By LILITH VAN RY

Mohan the Sumatran tiger reclining in the Asian Forests Sanctuary in the Point Defiance Zoo and Aquarium (LILITH VAN RY / La Plaza Photo)

There are many declining animal populations around the planet today, but one of the most endangered species is the Sumatran tiger. Sumatran tigers made their home in the Sunda Islands of Indonesia. Due to their extinction on Bali (1937) and Java (1950s), the only Sunda tiger left is the Sumatran. It is estimated that there are less than 400 Sumatran Tigers left in both their natural habitat and in captivity.

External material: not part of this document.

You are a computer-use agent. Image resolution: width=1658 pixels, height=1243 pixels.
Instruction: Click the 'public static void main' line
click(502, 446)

Typically, Sumatran tigers will live to be 15-20 years old in the wild and may reach 25 years old within captivity. There have been breeding programs within zoos to try and increase the populations, but while this approach is successful, it tends to be slow growing. Tigers breed very well in captivity, but as tigers are classified as a k-strategist species, they will typically have one to three cubs and spend multiple years raising these cubs until they reach maturity.

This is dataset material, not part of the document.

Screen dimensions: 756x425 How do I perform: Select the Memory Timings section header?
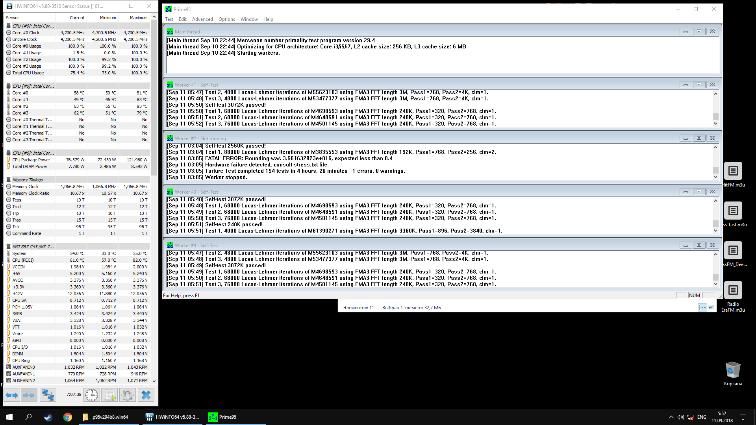28,180
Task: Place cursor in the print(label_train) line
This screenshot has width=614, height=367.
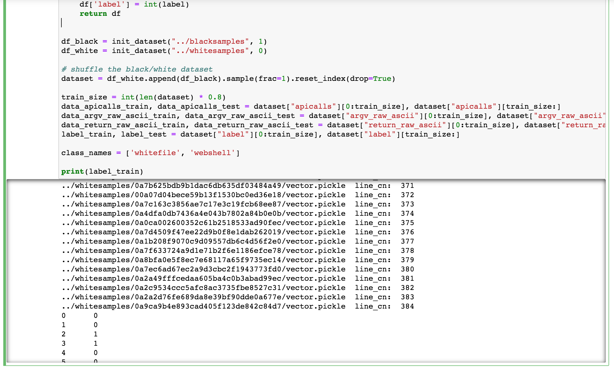Action: [102, 171]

In the wild, many cubs will not make it to maturity as many factors threaten its survival.  Loss of habitat, a lack of water, poaching and males looking to mate with the female, are all dangers to Sumatran Tigers when breeding in the wild.  

In the last 22 years alone, Sumatra has lost over 50% of its forests in which much of the cleared land is being used to produce agricultural products, such as coffee and palm oil. Tigers, when found on the farm land, are captured and carried off, or killed on sight as a safety precaution. This has vastly reduced the population size of the Sumatrans. 

Mohan joined The Point Defiance Zoo and Aquarium in Tacoma, WA in 2017, and was one of five Sumatran tigers in the Asian Forest Sanctuary.  In 2017, all the Sumatran tigers at PDZA were siblings, thus could not breed. Mohan was brought from the Sacramento Zoo to attempt artificial insemination with Kali, a four year old female. Though the two did not successfully have cubs, Mohan was still a highly valued part of the zoo.  

At 15 years old, Mohan was euthanized on Jan. 27, 2020 due to kidney disease, arthritis and high blood pressure. Having lived all his life in captivity, this is a very young age, and his loss will be felt throughout the Tacoma community, as well as the global Sumatran community.

With so few remaining Sumatran tigers, it is imperative that people start taking serious action so another majestic species of tiger isn’t lost forever.